Copy every line below precisely as it appears.

▶ _Data excerpts_:
>>>>>
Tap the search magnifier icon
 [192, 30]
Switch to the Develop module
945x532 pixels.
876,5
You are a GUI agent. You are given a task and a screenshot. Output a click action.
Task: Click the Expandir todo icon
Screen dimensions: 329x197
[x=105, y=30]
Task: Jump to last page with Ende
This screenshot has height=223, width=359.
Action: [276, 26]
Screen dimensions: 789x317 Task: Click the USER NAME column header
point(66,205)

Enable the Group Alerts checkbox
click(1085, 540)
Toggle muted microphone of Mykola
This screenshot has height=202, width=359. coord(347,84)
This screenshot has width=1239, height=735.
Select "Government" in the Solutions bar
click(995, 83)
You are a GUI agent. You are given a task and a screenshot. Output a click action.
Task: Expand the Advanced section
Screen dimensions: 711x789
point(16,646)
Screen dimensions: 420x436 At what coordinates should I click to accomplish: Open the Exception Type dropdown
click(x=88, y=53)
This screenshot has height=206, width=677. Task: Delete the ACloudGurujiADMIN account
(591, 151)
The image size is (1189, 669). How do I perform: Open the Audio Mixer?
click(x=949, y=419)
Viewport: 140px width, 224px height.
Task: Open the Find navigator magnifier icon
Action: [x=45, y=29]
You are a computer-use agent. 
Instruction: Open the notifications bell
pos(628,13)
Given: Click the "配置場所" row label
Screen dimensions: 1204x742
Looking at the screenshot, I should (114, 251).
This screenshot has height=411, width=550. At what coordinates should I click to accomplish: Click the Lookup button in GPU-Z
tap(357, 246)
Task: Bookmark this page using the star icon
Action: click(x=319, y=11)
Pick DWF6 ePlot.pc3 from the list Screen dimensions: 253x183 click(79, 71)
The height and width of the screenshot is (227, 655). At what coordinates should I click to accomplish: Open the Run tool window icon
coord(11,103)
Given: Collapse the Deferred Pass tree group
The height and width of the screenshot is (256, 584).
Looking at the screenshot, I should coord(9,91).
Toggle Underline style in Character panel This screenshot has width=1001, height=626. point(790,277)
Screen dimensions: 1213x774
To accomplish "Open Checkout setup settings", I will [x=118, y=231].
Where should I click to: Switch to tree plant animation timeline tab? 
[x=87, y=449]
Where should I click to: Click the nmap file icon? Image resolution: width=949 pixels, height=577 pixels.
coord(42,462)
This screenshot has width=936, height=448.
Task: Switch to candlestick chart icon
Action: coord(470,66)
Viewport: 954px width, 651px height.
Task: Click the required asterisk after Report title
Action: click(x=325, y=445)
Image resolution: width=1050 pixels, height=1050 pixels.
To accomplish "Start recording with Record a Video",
<<<<<
▶ _Solution for this problem_:
Tap the search magnifier icon
 [192, 30]
Switch to the Develop module
945x532 pixels.
876,5
You are a GUI agent. You are given a task and a screenshot. Output a click action.
Task: Click the Expandir todo icon
Screen dimensions: 329x197
[x=105, y=30]
Task: Jump to last page with Ende
This screenshot has height=223, width=359.
Action: [276, 26]
Screen dimensions: 789x317 Task: Click the USER NAME column header
point(66,205)

Enable the Group Alerts checkbox
click(1085, 540)
Toggle muted microphone of Mykola
This screenshot has height=202, width=359. coord(347,84)
This screenshot has width=1239, height=735.
Select "Government" in the Solutions bar
click(995, 83)
You are a GUI agent. You are given a task and a screenshot. Output a click action.
Task: Expand the Advanced section
Screen dimensions: 711x789
point(16,646)
Screen dimensions: 420x436 At what coordinates should I click to accomplish: Open the Exception Type dropdown
click(x=88, y=53)
This screenshot has height=206, width=677. Task: Delete the ACloudGurujiADMIN account
(591, 151)
The image size is (1189, 669). How do I perform: Open the Audio Mixer?
click(x=949, y=419)
Viewport: 140px width, 224px height.
Task: Open the Find navigator magnifier icon
Action: [x=45, y=29]
You are a computer-use agent. 
Instruction: Open the notifications bell
pos(628,13)
Given: Click the "配置場所" row label
Screen dimensions: 1204x742
Looking at the screenshot, I should (114, 251).
This screenshot has height=411, width=550. At what coordinates should I click to accomplish: Click the Lookup button in GPU-Z
tap(357, 246)
Task: Bookmark this page using the star icon
Action: click(x=319, y=11)
Pick DWF6 ePlot.pc3 from the list Screen dimensions: 253x183 click(79, 71)
The height and width of the screenshot is (227, 655). At what coordinates should I click to accomplish: Open the Run tool window icon
coord(11,103)
Given: Collapse the Deferred Pass tree group
The height and width of the screenshot is (256, 584).
Looking at the screenshot, I should coord(9,91).
Toggle Underline style in Character panel This screenshot has width=1001, height=626. point(790,277)
Screen dimensions: 1213x774
To accomplish "Open Checkout setup settings", I will [x=118, y=231].
Where should I click to: Switch to tree plant animation timeline tab? 
[x=87, y=449]
Where should I click to: Click the nmap file icon? Image resolution: width=949 pixels, height=577 pixels.
coord(42,462)
This screenshot has width=936, height=448.
Task: Switch to candlestick chart icon
Action: coord(470,66)
Viewport: 954px width, 651px height.
Task: Click the required asterisk after Report title
Action: click(x=325, y=445)
Image resolution: width=1050 pixels, height=1050 pixels.
To accomplish "Start recording with Record a Video",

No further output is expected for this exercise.